### Provided records:
——
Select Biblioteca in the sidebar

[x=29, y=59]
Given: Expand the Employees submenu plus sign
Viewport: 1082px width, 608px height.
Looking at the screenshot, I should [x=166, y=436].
——
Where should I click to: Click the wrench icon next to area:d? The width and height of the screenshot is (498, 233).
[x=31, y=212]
——
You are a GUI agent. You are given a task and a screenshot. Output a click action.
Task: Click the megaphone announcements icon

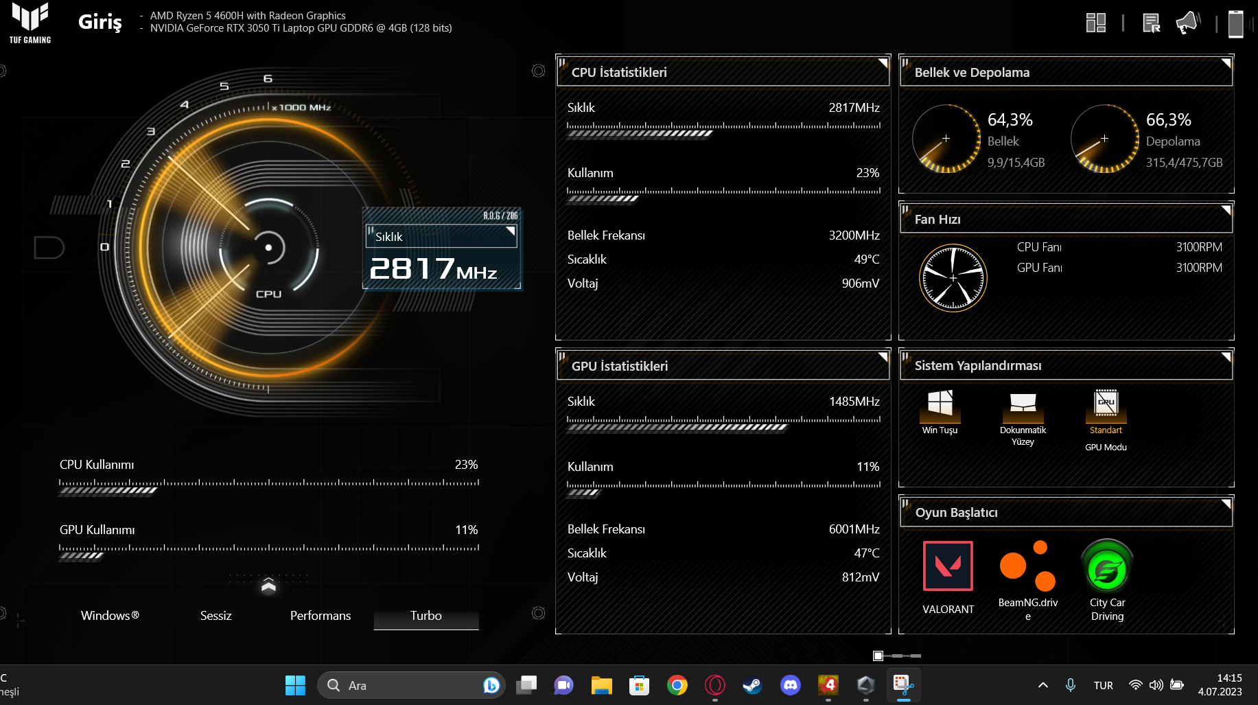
——
Every line above from the line with "You are a GUI" to the line with "Task: Click the megaphone announcements icon" is wanted, ends included; write them out exactly and add no other line.

You are a GUI agent. You are given a task and a screenshot. Output a click action.
Task: Click the megaphone announcements icon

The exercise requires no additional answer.